Isabella peered harder at the painting, trying to find the scar that split his face, trying to see if even his hands were marred by whatever had caused them, but he was unblemished. His green eyes were so full of life, and Isabella felt her breath catch.

“What stole your light, Oscar?” she whispered to the portrait.

Her eyes lifted to the blonde-haired woman in another family portrait.

Two parents stood behind Oscar, their hands on his shoulders.

Oscar was decorated with medals, and that surprised Isabella, for she had not known her husband had fought in any wars.
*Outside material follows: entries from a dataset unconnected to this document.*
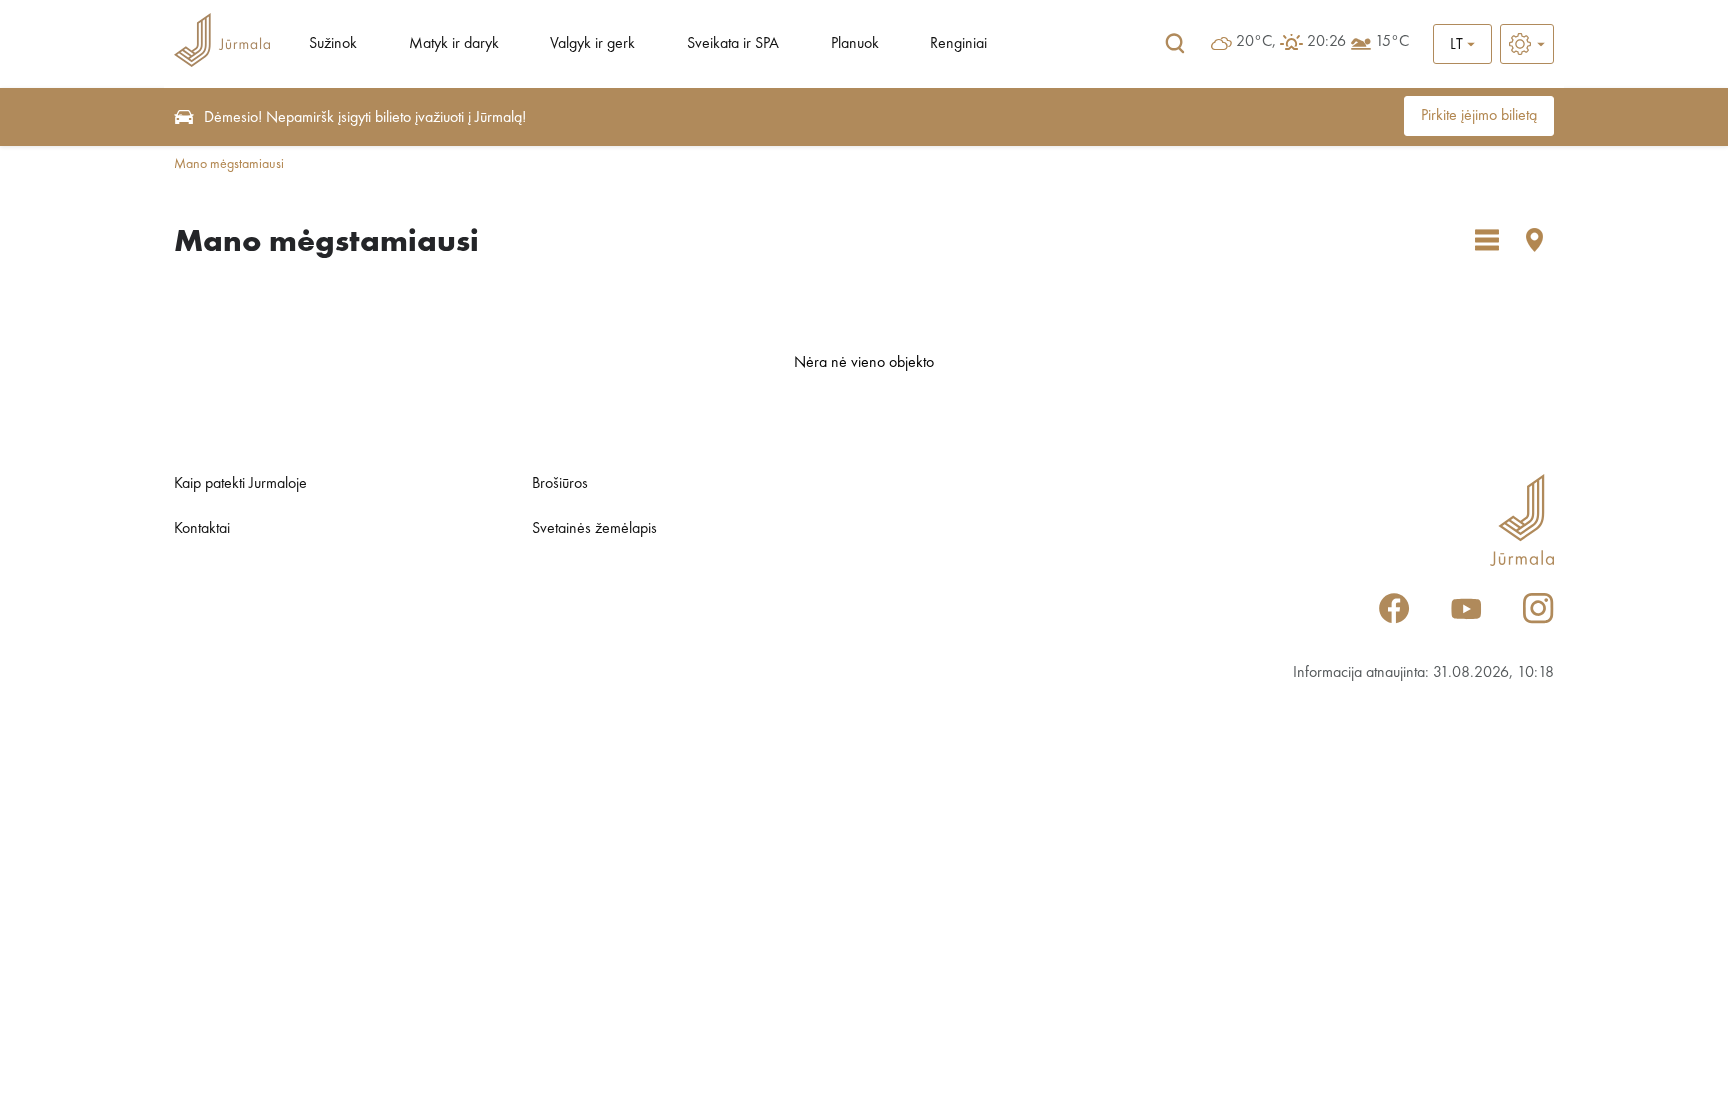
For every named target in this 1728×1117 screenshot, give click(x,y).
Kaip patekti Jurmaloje (240, 484)
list (1487, 240)
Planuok (855, 44)
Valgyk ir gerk (592, 44)
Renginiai (958, 44)
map (1535, 240)
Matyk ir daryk (454, 44)
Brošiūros (560, 484)
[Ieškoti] (1175, 44)
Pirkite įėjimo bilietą (1479, 116)
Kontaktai (202, 529)
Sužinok (333, 44)
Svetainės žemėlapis (594, 529)
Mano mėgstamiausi (229, 164)
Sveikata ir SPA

In this one, his face was scarred—and freshly so.

However, instead of pride being visible on the faces of his parents, there was barely concealed resentment. Isabella wondered if that noticeable reaction was why this particular picture was shut away.

But no, they all were.

Oscar did not have portraits of his family displayed anywhere else, and this place had been locked away for a reason.

His face was newly injured, angry and ragged, the stitches looking painful, and the light had long gone from Oscar’s eyes.

He was a war hero, Isabella thought, reaching out to touch his face in the portrait.

“What are you doing here?”

The roaring question had Isabella spinning to face behind her. She jumped back against the wall, knocking one of the frames. Her hand clasped her throat as she faced her husband, whose face was tight, his teeth bared.

He stormed toward her.

“Why are you in here?”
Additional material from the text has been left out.